<i18n dev> j.u.r.Pattern documentation errors

Xueming Shen xueming.shen at oracle.com
Sun Jan 23 23:22:38 PST 2011


Thanks Tom.

That part of doc definitely need re-visit, it was written before 2002 
(probably is
against Perl 5.6) and have not been touched since, lots are no longer 
true given
the latest 5.12.

-Sherman

On 1-23-2011 14:14 02:14 PM, Tom Christiansen wrote:
> In this message I cover only those errors made in the final
> section ("Comparison to Perl 5") of:
>
>      http://download.oracle.com/javase/7/docs/api/java/util/regex/Pattern.html
>
> I really hope no one is offended by this.  I don't mean to be
> a nitpicker.  Technical errors in the documentation should be
> very very easy to correct, since no code change is required.
>
> ========================================
>
>>      Comparison to Perl 5
>>      The Pattern engine performs traditional NFA-based matching
>>      with ordered alternation as occurs in Perl 5.
>>      Perl constructs not supported by this class:
>>      * The conditional constructs (?{X}) and (?(condition)X|Y),
> That should instead read:
>
>      The conditional constructs (?(condition)X) and (?(condition)X|Y),
>
>>      * The embedded code constructs (?{code}) and (??{code}),
>>      * The embedded comment syntax (?#comment), and
>>      * The preprocessing operations \l \u, \L, and \U.
> That is no longer true, as Java supports those now.
>
> There is quite a bit missing from the list of Perl constructs
> unsupported by this class.
>
>      * Perl regex escapes: \x{...}, \R, \h, \H, \v, \V,
> 	\X, \N, \N{...}, \K, and recently \o{...}.
> 	[NB: My rewrite library covers the top row.]
>
>      * Relative buffers like \g{-2} for $-2, or the \g{NAME}
>        alias for a named backref \k<NAME>.
>
>      * The branch-reset operator: (?|...)
>
>      * Buffer recursion (?0) (?1) (?&NAME) etc to allow
>        recursive regexes; e.g. \((?:[^()]*+|(?0))*\) matches
>        nested parens.
>
>      * Non-executing definition-only blocks via (?(DEFINE)...)
>        to allow the separation of execution from declaration.
>        See post-sig example.
>
>      * Backtracking control verbs like (*MARK:NAME), (*FAIL), (*SKIP)
>
> ========================================
>
>>      Constructs supported by this class but not by Perl:
>>      * Possessive quantifiers, which greedily match as much as
>>        they can and do not back off, even when doing so would
>>        allow the overall match to succeed.
> This is not true.  Perl understands the same possessive
> quantifiers that Java does.
>
>>      * Character-class union and intersection as described above.
> True.  In Perl you have to use lookahead assertions to effect
> the same end.
>
>>      Notable differences from Perl:
> I would certainly put these two in the very front of this section:
>
>      * Perl's charclass shortcuts all work **VERY DIFFERENTLY** from
>        Java's, including \w \W \s \S \d \D \b \B.  [NOTE: my rewrite
>        library fixes this.]
>
>      * Perl supports all official Unicode properties, and follows
>        all strong recommendations in tr18, whereas Java does neither.
>
>>      * In Perl, \1 through \9 are always interpreted as back
>>        references; a backslash-escaped number greater than 9 is
>>        treated as a back reference if at least that many
>>        subexpressions exist, otherwise it is interpreted, if
>>        possible, as an octal escape.
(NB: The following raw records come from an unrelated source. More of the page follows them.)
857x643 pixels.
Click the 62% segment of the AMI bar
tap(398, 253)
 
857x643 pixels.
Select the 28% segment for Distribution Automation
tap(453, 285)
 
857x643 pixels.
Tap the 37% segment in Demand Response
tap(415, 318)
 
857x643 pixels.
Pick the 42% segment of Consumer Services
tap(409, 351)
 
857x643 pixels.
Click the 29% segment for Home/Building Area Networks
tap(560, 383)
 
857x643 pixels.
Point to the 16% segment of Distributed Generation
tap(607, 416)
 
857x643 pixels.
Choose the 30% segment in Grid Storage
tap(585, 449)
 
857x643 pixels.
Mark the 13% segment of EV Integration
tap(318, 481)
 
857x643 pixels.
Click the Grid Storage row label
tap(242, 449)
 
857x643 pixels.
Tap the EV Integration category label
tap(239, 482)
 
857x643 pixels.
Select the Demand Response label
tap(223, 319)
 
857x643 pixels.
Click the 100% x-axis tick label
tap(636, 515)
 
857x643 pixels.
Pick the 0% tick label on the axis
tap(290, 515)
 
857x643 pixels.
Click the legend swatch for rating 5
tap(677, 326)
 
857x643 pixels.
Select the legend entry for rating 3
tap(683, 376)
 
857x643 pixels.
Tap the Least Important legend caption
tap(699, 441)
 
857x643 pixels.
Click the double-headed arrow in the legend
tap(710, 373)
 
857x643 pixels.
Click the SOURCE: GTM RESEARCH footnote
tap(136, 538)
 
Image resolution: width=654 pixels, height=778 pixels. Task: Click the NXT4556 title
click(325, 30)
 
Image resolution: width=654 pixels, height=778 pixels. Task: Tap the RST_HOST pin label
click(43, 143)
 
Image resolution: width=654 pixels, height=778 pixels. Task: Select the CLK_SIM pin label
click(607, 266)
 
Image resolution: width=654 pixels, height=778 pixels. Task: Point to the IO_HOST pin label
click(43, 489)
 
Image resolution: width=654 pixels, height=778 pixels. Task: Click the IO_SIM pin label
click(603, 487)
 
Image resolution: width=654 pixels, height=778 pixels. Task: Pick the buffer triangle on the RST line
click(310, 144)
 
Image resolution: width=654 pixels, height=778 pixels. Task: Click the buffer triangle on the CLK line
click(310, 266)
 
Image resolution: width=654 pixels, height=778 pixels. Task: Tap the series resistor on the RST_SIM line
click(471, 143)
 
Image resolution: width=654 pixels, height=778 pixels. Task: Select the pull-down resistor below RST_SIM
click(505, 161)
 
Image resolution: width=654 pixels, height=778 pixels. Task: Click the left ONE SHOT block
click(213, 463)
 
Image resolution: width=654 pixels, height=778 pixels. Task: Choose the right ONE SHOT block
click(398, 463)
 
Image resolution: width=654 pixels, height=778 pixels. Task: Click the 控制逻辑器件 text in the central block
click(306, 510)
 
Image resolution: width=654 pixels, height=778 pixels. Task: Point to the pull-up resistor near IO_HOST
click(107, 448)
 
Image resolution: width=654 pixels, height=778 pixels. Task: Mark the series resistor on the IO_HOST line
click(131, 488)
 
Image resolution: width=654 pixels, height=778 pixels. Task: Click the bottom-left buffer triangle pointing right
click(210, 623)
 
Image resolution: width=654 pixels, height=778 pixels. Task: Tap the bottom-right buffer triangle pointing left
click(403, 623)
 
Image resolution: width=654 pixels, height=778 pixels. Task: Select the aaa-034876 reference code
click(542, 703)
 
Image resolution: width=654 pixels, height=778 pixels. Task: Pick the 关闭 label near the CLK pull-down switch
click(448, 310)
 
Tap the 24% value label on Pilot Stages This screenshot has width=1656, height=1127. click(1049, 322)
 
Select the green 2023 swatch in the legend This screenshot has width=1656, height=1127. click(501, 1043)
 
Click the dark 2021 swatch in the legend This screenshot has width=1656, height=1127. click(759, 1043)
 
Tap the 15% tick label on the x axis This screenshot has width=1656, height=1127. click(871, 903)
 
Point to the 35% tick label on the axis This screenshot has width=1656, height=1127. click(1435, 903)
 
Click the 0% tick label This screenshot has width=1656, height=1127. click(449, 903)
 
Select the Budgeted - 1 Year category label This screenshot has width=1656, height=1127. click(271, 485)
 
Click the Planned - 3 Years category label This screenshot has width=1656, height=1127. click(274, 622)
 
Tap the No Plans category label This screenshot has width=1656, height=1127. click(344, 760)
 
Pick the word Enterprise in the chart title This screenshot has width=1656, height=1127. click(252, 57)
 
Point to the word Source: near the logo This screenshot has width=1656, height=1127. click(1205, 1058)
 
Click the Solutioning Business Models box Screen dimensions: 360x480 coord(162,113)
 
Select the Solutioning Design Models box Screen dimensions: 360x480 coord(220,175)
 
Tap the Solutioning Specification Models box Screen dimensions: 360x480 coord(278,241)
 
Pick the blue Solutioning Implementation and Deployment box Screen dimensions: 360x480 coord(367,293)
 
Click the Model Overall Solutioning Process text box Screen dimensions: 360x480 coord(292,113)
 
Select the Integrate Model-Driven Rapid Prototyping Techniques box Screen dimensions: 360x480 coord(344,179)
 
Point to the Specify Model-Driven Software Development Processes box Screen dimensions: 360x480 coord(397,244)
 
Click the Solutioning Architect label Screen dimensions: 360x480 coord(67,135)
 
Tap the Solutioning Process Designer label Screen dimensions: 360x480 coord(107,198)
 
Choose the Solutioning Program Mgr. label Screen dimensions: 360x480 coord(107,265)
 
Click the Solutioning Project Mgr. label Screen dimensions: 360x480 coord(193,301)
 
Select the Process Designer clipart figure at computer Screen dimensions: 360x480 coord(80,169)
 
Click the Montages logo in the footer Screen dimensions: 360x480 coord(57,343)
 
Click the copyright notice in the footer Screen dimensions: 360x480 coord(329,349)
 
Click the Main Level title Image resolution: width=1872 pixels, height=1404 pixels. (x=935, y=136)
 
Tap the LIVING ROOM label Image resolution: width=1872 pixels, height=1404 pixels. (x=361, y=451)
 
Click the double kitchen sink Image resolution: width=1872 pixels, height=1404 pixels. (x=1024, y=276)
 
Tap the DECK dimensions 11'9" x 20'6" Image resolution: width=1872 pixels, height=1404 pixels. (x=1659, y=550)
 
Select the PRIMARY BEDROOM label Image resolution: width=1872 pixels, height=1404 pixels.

In this class octal escapes
>>        must always begin with a zero. In this class, \1 through \9
>>        are always interpreted as back references, and a larger
>>        number is accepted as a back reference if at least that
>>        many subexpressions exist at that point in the regular
>>        expression, otherwise the parser will drop digits until the
>>        number is smaller or equal to the existing number of groups
>>        or it is one digit.
> I think it more important to state that Perl does not require a 0,
> and so \377 is an octal 0xFF.  BTW, the new \o{...} is unambiguously
> an octal escape just as \g{...} is unambiguously a backref group.
>
>>      * Perl uses the g flag to request a match that resumes where
>>        the last match left off. This functionality is provided
>>        implicitly by the Matcher class: Repeated invocations of
>>        the find method will resume where the last match left off,
>>        unless the matcher is reset.
> I wish there were mention that the Matcher.matches() method adds
> implicit boundaries, while Perl does not.
>
> Russ Cox's strategy for RE (re)names that method matches_exactly(),
> to better express what it does and clear up confusion.
>
>>      * In Perl, embedded flags at the top level of an expression
>>        affect the whole expression. In this class, embedded flags
>>        always take effect at the point at which they appear,
>>        whether they are at the top level or within a group; in the
>>        latter case, flags are restored at the end of the group
>>        just as in Perl.
>>      * Perl is forgiving about malformed matching constructs, as
>>        in the expression *a, as well as dangling brackets, as in
>>        the expression abc], and treats them as literals. This
>>        class also accepts dangling brackets but is strict about
>>        dangling metacharacters like +, ? and *, and will throw a
>>        PatternSyntaxException if it encounters them.
> This is incorrect; Perl is not forgiving about malformed matching
> constructs like the one cited above:
>
>      % perl -e '/*a/'
>      Quantifier follows nothing in regex; marked by<-- HERE in m/*<-- HERE a/ at -e line 1.
>
> Perl also supports user-defined character name aliases for
> \N{...} and user-defined character properties for \p{...} and
> \P{...}, but Java supports neither.  Java doesn't even support
> character names at all that I can see, and Java definitely
> doesn't support the full complement of character properties as
> defined by the Unicode Character Database; Perl does.
>
> I believe that Java does not supported named character sequences,
> which are part of what it takes to support Unicode 6.0 as they
> are new to that release.
>
> There may be more than this, but it's what came immediately
> to mind.
>
> Hope this helps!!
>
> --tom
>
> PS: Here's an example of using (?(DEFINE)...) to completely parse
>      an RFC 5322 email address, including nested comments. Notice
>      how much like a BNF grammar this now becomes. It's a Perl 5
>      thing that we backported from Perl 6: very clean, even beautiful.
>
>      $rfc5322 = qr{
>         (?(DEFINE)
> 	 (?<address>          (?&mailbox) | (?&group))
> 	 (?<mailbox>          (?&name_addr) | (?&addr_spec))
> 	 (?<name_addr>        (?&display_name)? (?&angle_addr))
> 	 (?<angle_addr>       (?&CFWS)?<  (?&addr_spec)>  (?&CFWS)?)
> 	 (?<group>            (?&display_name) : (?:(?&mailbox_list) | (?&CFWS))? ; (?&CFWS)?)
> 	 (?<display_name>     (?&phrase))
> 	 (?<mailbox_list>     (?&mailbox) (?: , (?&mailbox))*)
>
> 	 (?<addr_spec>        (?&local_part) \@ (?&domain))
> 	 (?<local_part>       (?&dot_atom) | (?&quoted_string))
> 	 (?<domain>           (?&dot_atom) | (?&domain_literal))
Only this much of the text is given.